* _TEXT EXCERPT_
We are thinking on concepts for something quite similar over here. However, I think it’s fair to say that such queries can be considered a very challenging task for any NoSQL-DB.

Cheers from Germany, Manuel

Thanks for your response. To answer your questions

What kind of throughput on user attribute changes are you looking for? What throughput on queries?

Let me put it simply. The user makes this query and expects to see a number back (the segment size based on his query). I can give it 2-4 seconds and would need to be able to respond back. A large client would have 4-5 million profiles and each with 15 attributes (but in extreme cases can be 40). The overall pool of user profiles will be 200-300 million.

What is your memory budget for this a.k.a can you afford the secondary indices (40-64 bytes per value)?

Yes-ish. If it’s the last resort we can consider it.

What’s the selectivity of queries? And for multiple filters: can you find 1 filter that reducing result set by far?

Yes - the client id (reduces the size from 200 mil to 3-4 mil as explained above)

What latency requirements do you have (offline/online)? Is the output cacheable? If so, can you pre-compute?

No pre-computing unfortunately cause the queries are unknown. We dont have to answer with consistent data right this millisecond but this doesnt help given we cannot pre-compute.

Could you spend development resources on application-logic to implement it (higher efficiency)

Sure.

Do you need sorting or grouping features.

No - Not needed.

Thank you!

Your requirements seem to be quite relaxed.

The simpler approach and the one you should first evaluate/benchmark IMHO is to use secondary indices with built-in query() feature. Queries only benefit from 1 secondary index filter - therefore highest possible selectivity is desirable. You can apply more filters later on but initial stream of documents that are read from storage is determined only by set and up to one secondary index filter. (Source: http://www.aerospike.com/launchpad/query_multiple_filters.html Abstract “Discussion”).

From what you said it might be possible that you have one “set” (a.k.a table) per client (up to 1024 sets allowed with AS) and one further drilled down index filter like last_seen. If you can get from 3M down to 500k it’ll be a huge gain (partitioning ftw). I’d tend to go with a time value for the secondary index thing but only you know what’s best for your app.

Assuming you are running on SSDs, you might be able to speed this approach further up by configuring “data-in-memory” which will keep a read-only copy of your data in memory that could be used on server-side for that secondary filtering stage. With 200M records of 1K size (?) you’ll end up at 200 GiBs. If you keep secondary indices for the 2-3 most commonly used filters, that will add another 25 GiBs or so for secondary indices. Doable. Depends on how big your customer records are.

* _SOURCE DATA_

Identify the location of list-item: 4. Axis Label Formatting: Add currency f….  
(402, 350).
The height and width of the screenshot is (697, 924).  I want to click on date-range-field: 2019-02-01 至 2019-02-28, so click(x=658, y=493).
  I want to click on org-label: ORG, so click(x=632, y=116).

* _PROBLEMS AND TASKS_
**1.** Reproduce the passage from the NoSQL query discussion above that begins with the words "No pre-computing unfortunately" and ends after the words "we cannot pre-compute.".
**2.** Carry on the NoSQL query discussion above, starting right after its final sentence.

* _ANSWERS FOR THE TASKS_
**1.**
No pre-computing unfortunately cause the queries are unknown. We dont have to answer with consistent data right this millisecond but this doesnt help given we cannot pre-compute.

**2.**
However, you’ll have to benchmark this approach with the different configurations and see whether this can fit your time window of 2-4 secs. I remember I once heard an rule of thumbs that queries can evaluate 200k entries/sec on bare metal per node, but please don’t trust this number at all.

To sum it up. Your records would look like this (pseudo names - might be too long!):

Set: ClientX_CustomerSet  Key: Customer_1234567
Bins: {
  "lastseenbin": 123456789,		// Each set has an own secondary index tree on this value.
  "agebin": 30,				// .. and maybe another one on this one too. Should have atleast 1 useful index for any possible query.
  "locationbin": "UK",
  "coat_sizebin": "XL",
  // ... dynamic set of tags and values as bins (per-customer)

  // and your normal data for customer (or lookup from another record by a 'FK' here):
  "name ": "John Doe",
  "email": "johndoe@example.org",			
} 

Pseudoquery:

Aggregate yourFurtherFilterFunction(queryparams like age=30,location=UK) on yourNamespace.ClientX_CustomerSet where lastseenbin between 120000000 and 199999999

Don’t be scared by the lua code examples in the article linked above. You’ll see it is a perfect fit once you socialize with the philosophy behind this powerful feature.


An alternative approach is to keep your own kind of index with large ordered lists (“LList”) but this is a lot more work though it might perform better in the end. It requires your app to manually do the bookkeeping. You have records like “ClientX_CustomersAge30” and inside 1 bin that contains a list of all customer IDs (record digest or self-autoincremented integer uids) with that value. When you want to perform a query, you get (“scan” or “find_N”) such a list and e.g. merge it with entries from a list representing all customers with coatsize XL. You get the idea. After filtering took place, you batch_get details for all customers you want to display on page 1. Ranging() is possible too on lists, but you need unique keys for the sorted large ordered lists so you might have to become creative (like fusing an age value (8 bits) with random 56 bits).

This approach is kinda limited on the amount of throughput since you have write amplification (might have to touch 50 lists in your case). That’s why I asked for the expected throughput on changes… This works better for static data sets. It’ll be a pain to manage from the app-logic but it might allow for drastically faster responses and higher query throughput. Not sure when we will have a chance to implement this and comment on it’s performance…

But the general answer is: it’s possible to do such things but it’ll require some effort / creativity with any NoSQL-DB that hasn’t been fully optimized for these queries in their designs.

Hope this input is helpful. The team might be able to tell you more about expected throughput with the first approach or whether I got something wrong from all the doc materials out there. With your approach I see a problem because you are mixing up secondary index values from all bins/dimensions (?). Biggest problem is that an secondary index can either contain integer or string values, not both at the same time. You’d have to create a record for every value per customer as well, resulting in wasting primary index memory (64 bytes per record!). This way you’d easily use 512B-1K per customer just for indices. Or did I get your idea wrong here?

Cheers, Manuel

Hi Manuel - Thanks for your very detailed and helpful answer. My idea was pretty much what you have explained in your alternative solution but I may have explained it wrong or not enough.

However - the problem with this approach thinking about it now is that you cannot do things like WHERE Last_Seen < 3 months ago (range queries). Am I wrong?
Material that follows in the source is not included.